Another nice theme in the script is the idea that the old west was already in the process of mythologizing itself; when flamboyant gun man English Bob (Harris joyfully plays the role) rides into Big Whiskey, he brings along WW Beauchamp (Saul Rubinek), an author who is in the process of writing up Bob's exploits, dubbing him "the duke of death".  After beating and imprisoning Bob, Dagget explains to Beauchamp that Bob is no great assassin, and that Bob won one famous shoot out only because his opponent shot himself in the foot!  Here, Peoples is reminding the audience that the tales of old west glory were exaggerated over the years, and that we should watch old Westerns with a cynical eye.
The use of violence in the film is very effective in that it is usually ugly and brutal; from the cutting of the prostitute, to the cries of a man slowly bleeding to death, there is no glory here (one shoot out even takes place in an outhouse).  In fact, when Ned can't bring himself to shoot a wounded man, he is not portrayed as a weakling or coward, he's just making a moral choice about killing.  And after the Shofield Kid shoots a man for the first time, the gravity of what he's done horrifies him so much that he's willing to give up his share of the bounty and ride off.  Again, he is not supposed to be a coward, he's just realized that he is not a killer like William.

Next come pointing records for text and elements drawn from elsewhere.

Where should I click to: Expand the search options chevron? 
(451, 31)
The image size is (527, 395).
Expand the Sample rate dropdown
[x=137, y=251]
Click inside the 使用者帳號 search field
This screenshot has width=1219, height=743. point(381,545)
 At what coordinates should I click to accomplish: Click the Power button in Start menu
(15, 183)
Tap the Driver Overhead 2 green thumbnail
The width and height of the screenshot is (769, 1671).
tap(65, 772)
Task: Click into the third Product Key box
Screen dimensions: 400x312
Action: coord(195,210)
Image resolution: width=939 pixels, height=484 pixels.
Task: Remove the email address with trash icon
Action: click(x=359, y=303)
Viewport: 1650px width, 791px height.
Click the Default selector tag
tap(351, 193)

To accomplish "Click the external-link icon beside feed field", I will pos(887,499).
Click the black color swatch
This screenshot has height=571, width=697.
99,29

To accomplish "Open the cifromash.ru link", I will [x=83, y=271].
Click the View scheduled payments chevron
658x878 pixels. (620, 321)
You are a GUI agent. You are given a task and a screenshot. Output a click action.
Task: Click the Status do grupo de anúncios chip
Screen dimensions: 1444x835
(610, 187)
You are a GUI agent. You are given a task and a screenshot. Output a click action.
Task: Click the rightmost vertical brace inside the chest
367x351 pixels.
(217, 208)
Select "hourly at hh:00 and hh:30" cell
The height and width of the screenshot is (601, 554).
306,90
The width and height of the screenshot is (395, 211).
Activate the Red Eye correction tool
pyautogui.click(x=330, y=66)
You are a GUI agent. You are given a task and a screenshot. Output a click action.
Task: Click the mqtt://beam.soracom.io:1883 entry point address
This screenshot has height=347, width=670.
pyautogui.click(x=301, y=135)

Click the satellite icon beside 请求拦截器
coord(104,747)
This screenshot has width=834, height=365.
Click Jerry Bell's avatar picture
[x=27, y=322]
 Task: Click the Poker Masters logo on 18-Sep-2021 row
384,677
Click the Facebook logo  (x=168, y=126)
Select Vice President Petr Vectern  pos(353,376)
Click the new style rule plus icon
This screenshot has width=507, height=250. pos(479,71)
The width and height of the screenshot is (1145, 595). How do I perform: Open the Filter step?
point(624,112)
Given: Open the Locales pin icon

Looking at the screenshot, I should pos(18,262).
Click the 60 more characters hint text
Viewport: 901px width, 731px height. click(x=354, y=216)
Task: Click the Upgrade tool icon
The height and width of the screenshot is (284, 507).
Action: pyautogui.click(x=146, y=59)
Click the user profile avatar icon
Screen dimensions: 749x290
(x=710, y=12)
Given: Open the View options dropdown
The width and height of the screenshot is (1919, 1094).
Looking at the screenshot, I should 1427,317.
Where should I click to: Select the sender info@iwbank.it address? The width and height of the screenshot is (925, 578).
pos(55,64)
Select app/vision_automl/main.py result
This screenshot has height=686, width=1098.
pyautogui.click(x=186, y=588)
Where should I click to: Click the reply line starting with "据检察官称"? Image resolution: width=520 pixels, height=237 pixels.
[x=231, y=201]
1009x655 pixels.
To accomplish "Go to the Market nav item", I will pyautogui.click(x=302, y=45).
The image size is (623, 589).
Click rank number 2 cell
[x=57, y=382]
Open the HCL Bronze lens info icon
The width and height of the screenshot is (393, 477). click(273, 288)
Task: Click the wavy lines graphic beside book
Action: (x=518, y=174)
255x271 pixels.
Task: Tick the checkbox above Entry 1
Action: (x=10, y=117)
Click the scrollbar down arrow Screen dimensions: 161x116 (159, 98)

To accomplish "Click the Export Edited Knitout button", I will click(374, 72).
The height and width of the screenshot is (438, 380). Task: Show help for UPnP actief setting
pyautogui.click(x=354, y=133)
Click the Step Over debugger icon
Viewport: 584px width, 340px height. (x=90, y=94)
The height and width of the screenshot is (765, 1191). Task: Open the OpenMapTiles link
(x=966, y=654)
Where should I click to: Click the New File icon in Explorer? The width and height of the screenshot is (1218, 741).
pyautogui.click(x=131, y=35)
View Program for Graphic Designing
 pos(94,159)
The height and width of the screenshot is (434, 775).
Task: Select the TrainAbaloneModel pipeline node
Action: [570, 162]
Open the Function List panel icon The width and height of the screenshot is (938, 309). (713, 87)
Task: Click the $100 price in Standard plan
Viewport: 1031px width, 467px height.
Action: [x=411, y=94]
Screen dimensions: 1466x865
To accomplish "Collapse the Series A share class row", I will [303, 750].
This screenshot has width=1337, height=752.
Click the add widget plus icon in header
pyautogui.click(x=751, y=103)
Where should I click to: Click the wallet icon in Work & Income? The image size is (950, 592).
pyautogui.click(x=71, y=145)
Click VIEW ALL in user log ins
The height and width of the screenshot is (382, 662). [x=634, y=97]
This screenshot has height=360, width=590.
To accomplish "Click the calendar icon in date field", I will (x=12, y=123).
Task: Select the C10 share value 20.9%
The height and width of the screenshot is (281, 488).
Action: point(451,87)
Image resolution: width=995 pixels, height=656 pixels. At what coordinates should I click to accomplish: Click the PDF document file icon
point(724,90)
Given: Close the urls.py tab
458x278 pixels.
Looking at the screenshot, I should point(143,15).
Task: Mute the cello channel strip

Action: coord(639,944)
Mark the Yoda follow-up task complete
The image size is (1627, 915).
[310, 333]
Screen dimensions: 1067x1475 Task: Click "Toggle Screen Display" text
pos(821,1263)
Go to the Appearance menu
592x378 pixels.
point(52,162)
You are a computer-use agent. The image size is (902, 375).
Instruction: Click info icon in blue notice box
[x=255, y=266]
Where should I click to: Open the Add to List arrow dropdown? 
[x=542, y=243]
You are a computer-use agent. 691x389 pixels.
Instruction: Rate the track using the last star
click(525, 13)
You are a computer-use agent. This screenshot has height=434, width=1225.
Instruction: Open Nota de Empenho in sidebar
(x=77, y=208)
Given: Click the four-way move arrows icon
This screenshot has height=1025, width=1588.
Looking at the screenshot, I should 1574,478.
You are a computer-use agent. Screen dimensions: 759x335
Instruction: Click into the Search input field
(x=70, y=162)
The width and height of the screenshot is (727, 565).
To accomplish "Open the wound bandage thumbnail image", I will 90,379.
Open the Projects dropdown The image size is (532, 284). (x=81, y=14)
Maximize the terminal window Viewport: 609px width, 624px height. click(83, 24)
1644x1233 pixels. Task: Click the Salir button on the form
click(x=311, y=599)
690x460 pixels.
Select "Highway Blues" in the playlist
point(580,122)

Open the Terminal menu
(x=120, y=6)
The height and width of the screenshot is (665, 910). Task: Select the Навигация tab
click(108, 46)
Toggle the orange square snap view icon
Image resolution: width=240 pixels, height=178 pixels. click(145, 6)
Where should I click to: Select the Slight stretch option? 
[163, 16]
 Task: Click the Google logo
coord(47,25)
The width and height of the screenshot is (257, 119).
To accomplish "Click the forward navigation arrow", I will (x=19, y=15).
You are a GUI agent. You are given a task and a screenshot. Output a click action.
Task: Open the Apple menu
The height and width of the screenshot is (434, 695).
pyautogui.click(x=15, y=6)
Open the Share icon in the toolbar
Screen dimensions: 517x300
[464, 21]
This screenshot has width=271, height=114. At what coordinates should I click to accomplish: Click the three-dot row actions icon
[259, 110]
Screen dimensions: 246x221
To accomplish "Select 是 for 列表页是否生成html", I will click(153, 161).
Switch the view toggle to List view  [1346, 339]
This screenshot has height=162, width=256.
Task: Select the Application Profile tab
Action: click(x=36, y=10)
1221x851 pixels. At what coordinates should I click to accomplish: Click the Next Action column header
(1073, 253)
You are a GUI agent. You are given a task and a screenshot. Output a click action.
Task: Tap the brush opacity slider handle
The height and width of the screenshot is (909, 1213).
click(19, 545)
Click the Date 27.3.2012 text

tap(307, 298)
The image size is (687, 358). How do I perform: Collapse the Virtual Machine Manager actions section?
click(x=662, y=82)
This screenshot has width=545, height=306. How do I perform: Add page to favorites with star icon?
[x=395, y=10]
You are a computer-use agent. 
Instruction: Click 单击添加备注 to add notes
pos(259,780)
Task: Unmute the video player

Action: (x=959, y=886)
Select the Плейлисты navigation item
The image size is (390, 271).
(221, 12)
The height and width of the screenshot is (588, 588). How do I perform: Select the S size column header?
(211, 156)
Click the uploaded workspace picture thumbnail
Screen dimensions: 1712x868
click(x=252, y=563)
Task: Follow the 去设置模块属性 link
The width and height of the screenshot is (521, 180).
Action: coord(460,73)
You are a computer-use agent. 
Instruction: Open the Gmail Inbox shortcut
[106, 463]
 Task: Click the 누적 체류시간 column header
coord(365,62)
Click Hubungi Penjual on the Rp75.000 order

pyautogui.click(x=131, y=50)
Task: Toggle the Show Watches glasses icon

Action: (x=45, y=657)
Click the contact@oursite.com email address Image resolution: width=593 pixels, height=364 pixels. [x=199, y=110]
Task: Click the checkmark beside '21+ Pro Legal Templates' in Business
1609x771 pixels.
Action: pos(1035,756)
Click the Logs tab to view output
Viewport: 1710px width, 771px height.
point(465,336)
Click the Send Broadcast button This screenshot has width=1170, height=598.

Eastwood is to be admired for allowing himself not only to appear old onscreen, but also off his game as a killer and badman.  At first, his character doesn't seem like much of a famous outlaw anymore: he's trying to be a pig farmer, his aim is poor, and he keeps getting thrown from his horse.  Until the end of the film, his character never really seems all that impressive.  We hear tales of how good he was at killing people, but now he seems to have lost his touch; he shoots one man, but only after several missed attempts, and he lets himself be captured by Dagget easily.  But, in the film's final shoot out, he quickly and coldly guns down five armed men without taking a scratch, and is so impressive that he can ride out of town without anyone confronting him, even when they have a clear shot on him.  While this is an exciting scene, I also find at odds with the rest of the film: here is a violent scene where the hero out draws the bad guys in a blaze of glory, living up to the myth of the gunfighter that the rest of the film seems to be opposed to.  Perhaps Peoples is saying that while some stories of the old west were exaggerated, there were some men who lived up to the hype.  Either that, or perhaps it was decided that Eastwood's character had to live up to the audience's expectations at least once; in any event, I think this traditional ending weakens an otherwise intelligent film a bit, and I wish that it had a less traditional kind of ending, like, say, having both Dagget and Will die; after all, if you're going to make a revisionist Western, you should go all the way, in my opinion.  But I don't think that this is a fatal flaw, and I imagine that the classic Clint ending gave audiences what they wanted and added to the film's box office, so on that level I can't argue with it. 

SO DID THE ACADEMY GET IT RIGHT?

There were a number of fine films released the same year as UNFORGIVEN, like Spike Lee's excellent bio pic MALCOLM X, James Foley's excellent adaptation of David Mamet's play, GLENGARRY GLEN ROSS,  Robert Altman's hilarious THE PLAYER, and Mike Newell's highly underrated (and wonderfully romantic) ENCHANTED APRIL.  But, since UNFORGIVEN functions as a lifetime achievement award for Eastwood, and a nice send off from him to the Western genre, along with being an excellent movie in its own right, it's a hard choice to argue with.